However, the extension of the matrix $S$ to the integer ring modulo $26$ shows that there is no solution to the equation (by testing all $2^9$ possibilities to add $13$ to the entries).  Maybe the approach is correct, but the alphabet, i.e., the alpha function is wrong and there are way to much possible alpha functions to test. In [4] they also tested the alphabet:
$$ \texttt{KRYPTOSABCDEFGHIJLMNQUVWXZ} $$ with no success. I tested several further alphabets, e.g.,
$$ \texttt{KOMITEABCDFGHJLNPQRSUVWXYZ, SANBORCDEFGHIJKLMPQTUVWXYZ}$$,
$$ \texttt{JIMSANBORCDEFGHKLPQTUVWXYZ, CIPHERABDFGJKLMNOQSTUVWXYZ}$$
and indeed some gave me a secret matrix $\textbf{S}$, however, none of them contains only integers from the intentional errors nor did they reveal any further english plaintext words when applied to the further ciphertext. However, one does not need to bruteforce the whole secret matrix $\textbf{S}$ with possible $26^9 = 5.429.503.678.976$ combinations, but rather can only (and has to do anyway) bruteforce the alphabet's scrambling keyword and test some usual choices for the alpha-function. And if a solutions is possible, the secret matrix $\textbf{S}$ can be computed efficiently.

⬛ Running Key Approach


As written in the in the beginning, Jim Gillogly suggests, that it could be a Running Key Cipher. Also, if you e.g., use the free tool Cryptocrack and let it analyze the ciphertext in order to determine the used cipher method with the most likely score, it outputs on position one the Running Key Cipher with a fairly large gap to the second candidate (Quagmire 2).

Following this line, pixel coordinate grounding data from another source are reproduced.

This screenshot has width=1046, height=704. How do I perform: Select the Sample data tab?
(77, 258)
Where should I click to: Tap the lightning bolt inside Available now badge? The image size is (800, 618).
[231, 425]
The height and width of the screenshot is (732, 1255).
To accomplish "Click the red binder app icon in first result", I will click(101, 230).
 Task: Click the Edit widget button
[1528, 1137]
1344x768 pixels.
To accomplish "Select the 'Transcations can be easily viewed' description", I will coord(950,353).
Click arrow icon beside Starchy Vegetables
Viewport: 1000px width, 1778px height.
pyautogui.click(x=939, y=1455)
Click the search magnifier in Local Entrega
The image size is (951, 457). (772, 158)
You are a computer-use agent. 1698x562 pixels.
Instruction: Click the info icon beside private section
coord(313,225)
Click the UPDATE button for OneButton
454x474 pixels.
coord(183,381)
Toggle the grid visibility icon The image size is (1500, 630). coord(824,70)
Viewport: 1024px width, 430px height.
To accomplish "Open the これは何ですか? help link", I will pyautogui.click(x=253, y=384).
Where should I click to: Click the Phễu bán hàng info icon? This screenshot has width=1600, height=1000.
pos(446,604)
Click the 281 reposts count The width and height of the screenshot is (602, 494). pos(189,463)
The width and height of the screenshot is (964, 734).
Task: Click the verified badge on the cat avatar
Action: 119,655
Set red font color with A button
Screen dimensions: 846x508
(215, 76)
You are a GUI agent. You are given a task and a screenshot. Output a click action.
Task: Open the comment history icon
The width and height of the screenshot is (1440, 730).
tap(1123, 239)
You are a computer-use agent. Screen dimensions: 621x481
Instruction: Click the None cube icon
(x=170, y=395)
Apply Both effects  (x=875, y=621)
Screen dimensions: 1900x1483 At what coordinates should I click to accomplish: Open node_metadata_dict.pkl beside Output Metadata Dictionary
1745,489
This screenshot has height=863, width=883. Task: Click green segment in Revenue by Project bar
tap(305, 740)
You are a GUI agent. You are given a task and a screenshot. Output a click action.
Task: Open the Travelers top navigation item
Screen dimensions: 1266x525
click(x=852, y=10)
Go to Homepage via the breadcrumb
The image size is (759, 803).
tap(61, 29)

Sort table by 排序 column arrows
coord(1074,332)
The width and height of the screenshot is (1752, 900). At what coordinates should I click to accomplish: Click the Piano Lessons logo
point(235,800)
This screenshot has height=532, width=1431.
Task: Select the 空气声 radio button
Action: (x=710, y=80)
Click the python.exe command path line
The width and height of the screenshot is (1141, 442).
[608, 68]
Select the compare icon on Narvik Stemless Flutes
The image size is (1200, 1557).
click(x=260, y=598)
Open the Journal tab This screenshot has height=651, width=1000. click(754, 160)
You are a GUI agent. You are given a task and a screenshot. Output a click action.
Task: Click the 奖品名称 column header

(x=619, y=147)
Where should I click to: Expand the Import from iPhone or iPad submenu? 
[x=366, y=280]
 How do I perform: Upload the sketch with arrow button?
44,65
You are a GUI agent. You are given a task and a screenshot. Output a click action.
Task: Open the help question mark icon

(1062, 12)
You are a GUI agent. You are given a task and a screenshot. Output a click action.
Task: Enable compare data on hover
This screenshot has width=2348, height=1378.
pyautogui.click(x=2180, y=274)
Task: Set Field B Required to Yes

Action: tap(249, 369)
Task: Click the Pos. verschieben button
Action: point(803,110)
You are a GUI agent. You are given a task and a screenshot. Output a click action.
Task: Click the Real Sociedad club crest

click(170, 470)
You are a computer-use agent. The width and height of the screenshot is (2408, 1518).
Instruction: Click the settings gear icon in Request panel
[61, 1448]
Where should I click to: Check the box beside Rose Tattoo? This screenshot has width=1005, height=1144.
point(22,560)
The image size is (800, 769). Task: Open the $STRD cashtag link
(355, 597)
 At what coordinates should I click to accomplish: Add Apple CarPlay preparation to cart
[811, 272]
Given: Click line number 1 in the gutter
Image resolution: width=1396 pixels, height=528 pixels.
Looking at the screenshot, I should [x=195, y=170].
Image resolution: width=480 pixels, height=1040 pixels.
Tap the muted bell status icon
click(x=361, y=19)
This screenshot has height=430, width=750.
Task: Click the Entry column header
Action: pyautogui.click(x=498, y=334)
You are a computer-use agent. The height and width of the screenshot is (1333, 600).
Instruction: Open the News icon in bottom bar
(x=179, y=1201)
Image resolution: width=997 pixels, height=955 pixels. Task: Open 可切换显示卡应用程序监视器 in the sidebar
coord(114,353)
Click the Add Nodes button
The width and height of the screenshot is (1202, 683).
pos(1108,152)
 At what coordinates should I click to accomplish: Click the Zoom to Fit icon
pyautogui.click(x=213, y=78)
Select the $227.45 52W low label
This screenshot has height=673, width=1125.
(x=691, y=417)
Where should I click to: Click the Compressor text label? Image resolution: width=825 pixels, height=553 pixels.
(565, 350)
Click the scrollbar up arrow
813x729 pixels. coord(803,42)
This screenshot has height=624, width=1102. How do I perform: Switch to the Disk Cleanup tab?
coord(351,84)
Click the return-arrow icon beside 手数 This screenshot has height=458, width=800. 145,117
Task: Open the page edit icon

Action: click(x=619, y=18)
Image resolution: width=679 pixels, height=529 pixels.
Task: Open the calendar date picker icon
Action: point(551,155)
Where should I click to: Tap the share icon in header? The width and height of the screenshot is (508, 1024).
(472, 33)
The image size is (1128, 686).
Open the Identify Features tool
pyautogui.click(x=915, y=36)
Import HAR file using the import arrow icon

It is reasonable, that Ed Scheidt suggested to use the Running Key Cipher for K4 in order to make it the hardest crypto puzzle of the four ciphers. If this is true, then in order to solve K4 you need:
  1. The Running Key, i.e., a text which has the same length as K4, which Sanborn used as the key to encrypt the plaintext
  2. The actual encryption method. The Running Key cipher can be executed with different methods, that define how to encrypt a plaintext letter at position $i$ with the running key letter at position $i$. You can use a Vigenère-Table, a Beaufort approach and nowadays the bitwise XOR method is common. 
To find the key, you can for instance search the following sources:
Running Key source: Book(s)

If you assume, that Sanborn uses the Vigenère-Cipher with the standard  TABULA RECTA for the actual encryption, then you get that the key for the revealed plaintext part 'BERLINCLOCK' is 'MUYKLGKOR'.This does not seem to be a part of an english book or text. When you change the Vigenère-Tableau to, e.g., the one on the statue, the key becomes 'SYMLWRHZN'. Again, no english words or fragments. Only if you find a Vigenère-Tableau or a different method, where the key is an english word or parts of english words, it is probably worthwhile to start searching for an appropriate book.

Running Key source: K1-K3

It is totally reasonable, that Sanborn used the previous ciphers K1-K3 as the source for the Running Key. However, if this would be the case, it think K4 would have been cracked already years ago, since this is too straightforward. Maybe he used some arithmetic progressions or non-linear functions on the texts, to permute the key among the characters.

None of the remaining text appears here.